BEGIN THE RECORDS

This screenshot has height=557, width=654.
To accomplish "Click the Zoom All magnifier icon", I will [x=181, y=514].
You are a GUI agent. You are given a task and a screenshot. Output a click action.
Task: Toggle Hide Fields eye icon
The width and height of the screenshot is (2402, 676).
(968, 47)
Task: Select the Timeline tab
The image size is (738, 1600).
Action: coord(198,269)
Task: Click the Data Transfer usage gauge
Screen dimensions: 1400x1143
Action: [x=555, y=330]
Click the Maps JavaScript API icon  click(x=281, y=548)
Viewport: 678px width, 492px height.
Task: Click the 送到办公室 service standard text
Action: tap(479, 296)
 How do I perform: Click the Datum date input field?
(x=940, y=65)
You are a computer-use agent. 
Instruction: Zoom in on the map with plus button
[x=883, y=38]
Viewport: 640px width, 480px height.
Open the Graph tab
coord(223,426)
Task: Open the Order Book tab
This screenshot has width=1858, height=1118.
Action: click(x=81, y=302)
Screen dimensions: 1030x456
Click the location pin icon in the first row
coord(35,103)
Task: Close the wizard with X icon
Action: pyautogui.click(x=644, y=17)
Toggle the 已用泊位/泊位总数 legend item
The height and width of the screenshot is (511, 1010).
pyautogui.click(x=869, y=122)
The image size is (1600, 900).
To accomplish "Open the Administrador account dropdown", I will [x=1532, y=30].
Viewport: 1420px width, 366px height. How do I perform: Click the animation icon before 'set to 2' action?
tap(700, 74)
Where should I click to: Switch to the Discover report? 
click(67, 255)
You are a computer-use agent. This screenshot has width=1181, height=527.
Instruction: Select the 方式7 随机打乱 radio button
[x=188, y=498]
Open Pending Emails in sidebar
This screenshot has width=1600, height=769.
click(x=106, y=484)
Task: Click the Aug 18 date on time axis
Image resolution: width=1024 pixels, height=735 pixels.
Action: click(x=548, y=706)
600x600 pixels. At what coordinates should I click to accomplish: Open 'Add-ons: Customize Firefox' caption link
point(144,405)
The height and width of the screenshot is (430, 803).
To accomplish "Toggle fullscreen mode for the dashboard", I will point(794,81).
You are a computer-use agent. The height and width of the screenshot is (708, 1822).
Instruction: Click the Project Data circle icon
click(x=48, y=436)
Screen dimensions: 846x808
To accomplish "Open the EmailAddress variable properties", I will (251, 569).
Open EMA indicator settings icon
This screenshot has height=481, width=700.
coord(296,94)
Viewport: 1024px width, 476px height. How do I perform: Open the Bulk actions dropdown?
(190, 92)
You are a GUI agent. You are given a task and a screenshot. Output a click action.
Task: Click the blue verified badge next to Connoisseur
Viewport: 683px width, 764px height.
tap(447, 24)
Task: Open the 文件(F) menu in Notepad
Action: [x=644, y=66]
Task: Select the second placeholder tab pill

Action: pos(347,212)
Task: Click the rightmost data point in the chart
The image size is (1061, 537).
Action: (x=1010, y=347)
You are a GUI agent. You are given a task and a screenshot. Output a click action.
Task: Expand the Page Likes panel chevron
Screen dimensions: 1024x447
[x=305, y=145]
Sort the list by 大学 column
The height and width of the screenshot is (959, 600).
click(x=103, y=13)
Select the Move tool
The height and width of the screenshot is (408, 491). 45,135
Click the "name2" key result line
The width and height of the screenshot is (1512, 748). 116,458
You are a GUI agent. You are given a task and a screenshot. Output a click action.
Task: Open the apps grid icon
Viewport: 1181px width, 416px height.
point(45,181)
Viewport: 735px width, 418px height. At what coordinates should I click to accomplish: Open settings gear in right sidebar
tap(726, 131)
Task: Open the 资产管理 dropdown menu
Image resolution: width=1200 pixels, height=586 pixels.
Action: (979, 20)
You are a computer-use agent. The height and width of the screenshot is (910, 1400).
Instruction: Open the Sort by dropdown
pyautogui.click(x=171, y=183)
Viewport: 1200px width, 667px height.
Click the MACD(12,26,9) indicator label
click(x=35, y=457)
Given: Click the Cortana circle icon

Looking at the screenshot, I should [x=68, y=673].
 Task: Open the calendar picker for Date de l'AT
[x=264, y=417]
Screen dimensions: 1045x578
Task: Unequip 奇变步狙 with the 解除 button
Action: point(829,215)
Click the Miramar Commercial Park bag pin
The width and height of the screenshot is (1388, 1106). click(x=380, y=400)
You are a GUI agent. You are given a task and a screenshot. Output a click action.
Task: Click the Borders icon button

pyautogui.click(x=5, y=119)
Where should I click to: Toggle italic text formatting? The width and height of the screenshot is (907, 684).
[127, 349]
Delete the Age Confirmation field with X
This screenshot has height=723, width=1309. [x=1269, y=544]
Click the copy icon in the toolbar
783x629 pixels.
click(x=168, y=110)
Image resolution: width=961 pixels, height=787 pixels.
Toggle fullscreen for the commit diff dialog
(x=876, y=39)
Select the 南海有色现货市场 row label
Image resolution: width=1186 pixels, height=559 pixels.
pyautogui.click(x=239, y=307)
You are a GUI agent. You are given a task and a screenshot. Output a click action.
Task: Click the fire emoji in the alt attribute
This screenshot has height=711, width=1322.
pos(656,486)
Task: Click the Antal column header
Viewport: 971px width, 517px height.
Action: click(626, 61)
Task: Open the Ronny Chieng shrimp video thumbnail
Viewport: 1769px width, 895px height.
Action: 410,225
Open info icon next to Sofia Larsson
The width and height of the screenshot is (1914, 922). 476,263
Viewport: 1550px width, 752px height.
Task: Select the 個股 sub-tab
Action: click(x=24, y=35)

END THE RECORDS

WORK ITEM:
Your reply should be the lines from the one that contains "Given: Click the Cortana circle icon" through the end of the listing above, repeated exactly.

SOLUTION FOR THIS TASK:
Given: Click the Cortana circle icon

Looking at the screenshot, I should [x=68, y=673].
 Task: Open the calendar picker for Date de l'AT
[x=264, y=417]
Screen dimensions: 1045x578
Task: Unequip 奇变步狙 with the 解除 button
Action: point(829,215)
Click the Miramar Commercial Park bag pin
The width and height of the screenshot is (1388, 1106). click(x=380, y=400)
You are a GUI agent. You are given a task and a screenshot. Output a click action.
Task: Click the Borders icon button

pyautogui.click(x=5, y=119)
Where should I click to: Toggle italic text formatting? The width and height of the screenshot is (907, 684).
[127, 349]
Delete the Age Confirmation field with X
This screenshot has height=723, width=1309. [x=1269, y=544]
Click the copy icon in the toolbar
783x629 pixels.
click(x=168, y=110)
Image resolution: width=961 pixels, height=787 pixels.
Toggle fullscreen for the commit diff dialog
(x=876, y=39)
Select the 南海有色现货市场 row label
Image resolution: width=1186 pixels, height=559 pixels.
pyautogui.click(x=239, y=307)
You are a GUI agent. You are given a task and a screenshot. Output a click action.
Task: Click the fire emoji in the alt attribute
This screenshot has height=711, width=1322.
pos(656,486)
Task: Click the Antal column header
Viewport: 971px width, 517px height.
Action: click(626, 61)
Task: Open the Ronny Chieng shrimp video thumbnail
Viewport: 1769px width, 895px height.
Action: 410,225
Open info icon next to Sofia Larsson
The width and height of the screenshot is (1914, 922). 476,263
Viewport: 1550px width, 752px height.
Task: Select the 個股 sub-tab
Action: click(x=24, y=35)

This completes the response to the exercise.